If that's not legit then it's by far the most painstakingly accurate LACS rip off ever. 

The serial, neck construction, and hardware all point to it being the real deal. 

Also, LACS wouldn't know if it's stolen, or if it was sold (artists don't typically brag about selling them) unless Head told them. 

You'd probably be better off contacting Head's people.


----------



## guy in latvia (Feb 12, 2012)

weirdly, not even slightly interested...


----------



## failsafe306 (Feb 12, 2012)

I'd sell my house for this one...


----------



## Djent (Feb 12, 2012)

In before nikt adds this to his MASSIVE LACS collection.


----------



## nikt (Feb 12, 2012)

Djent said:


> In before nikt adds this to his MASSIVE LACS collection.



not really. 

I'm currently downgrading my LACS collection and switching back to ESP CS and some vintage Ibanez guitars.

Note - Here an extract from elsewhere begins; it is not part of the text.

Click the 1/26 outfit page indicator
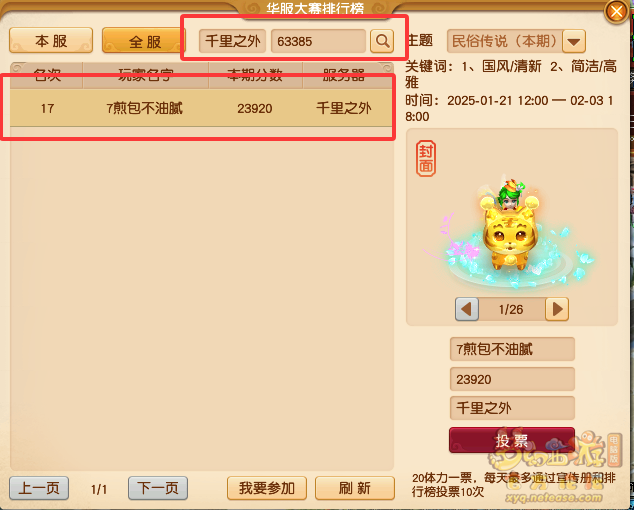 point(511,309)
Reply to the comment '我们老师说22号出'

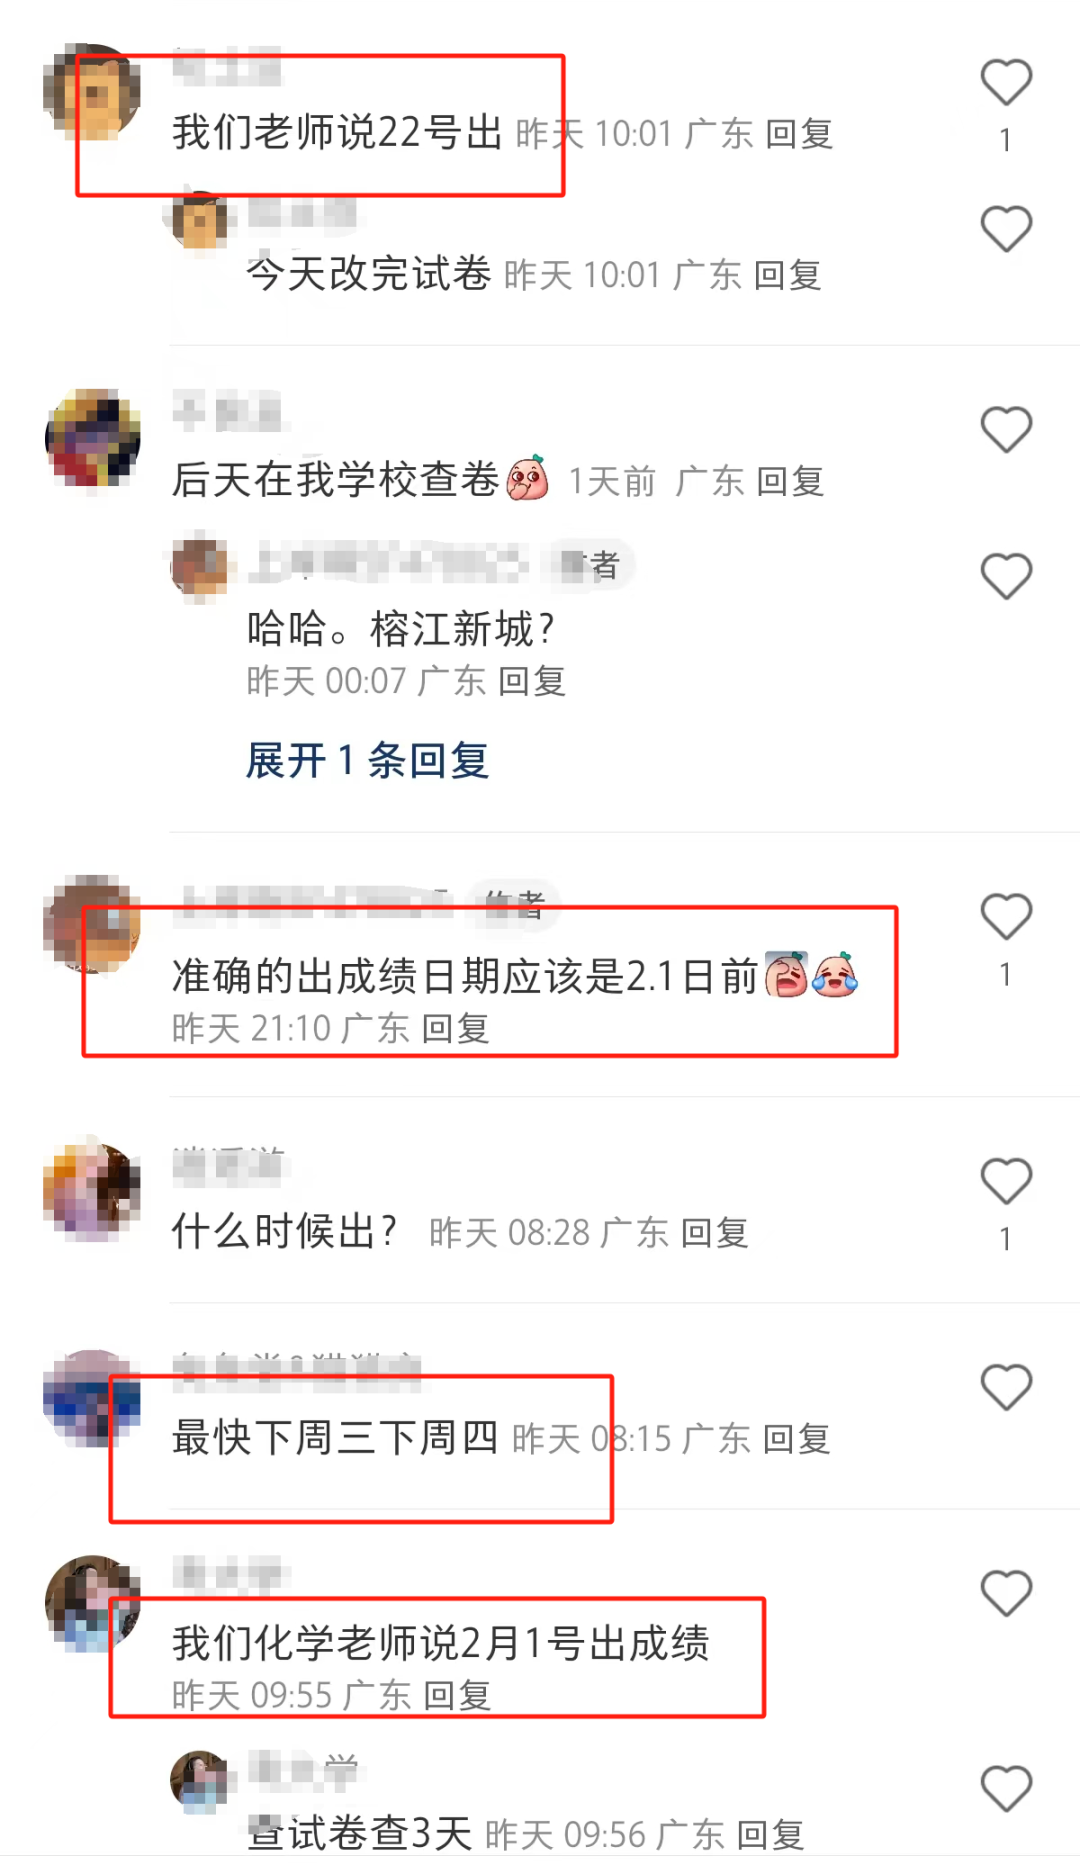[799, 134]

anyway. hope this will find new, good home at some member over ss.org


----------



## engage757 (Feb 12, 2012)

ghstofperdition said:


> I'm always skeptical of stuff like this because it's usually either hot or a fake, neither if which are desireable.
> 
> If anyone is seriously considering buying it, I'd run the serial through Ibanez first. Explain to them that there's a guy supposedly selling Head's old LACS, and you wanna verify that it is genuine and that it wasn't stolen. If everything checks out, then enjoy you lucky bastard.




Hey dude, he's an entertainment lawyer. you can trust him.


----------



## Dan (Feb 12, 2012)

^ I was literally just about to ask why haven't you bought it yet Nikt


----------



## Churchie777 (Feb 12, 2012)

Seen the title poo'd my pants to have a look.......probably the first LACS to not excite my pants region but ill gladly buy his Double neck RG


----------



## mountainjam (Feb 12, 2012)

How much do you guys think this guitar is worth?


----------



## Prydogga (Feb 12, 2012)

ralphy1976 said:


> but it is all black....???
> 
> i do love the battle scars though...



Looks to be a greenburst to me. Looks alright.


----------



## MaxOfMetal (Feb 12, 2012)

mountainjam said:


> How much do you guys think this guitar is worth?



That's really hard to gauge. 

On one hand it's a one-off, USA LACS custom guitar that would be otherwise impossible to get. It was owned by a pretty large, mainstream artist and appears to be relatively unique. 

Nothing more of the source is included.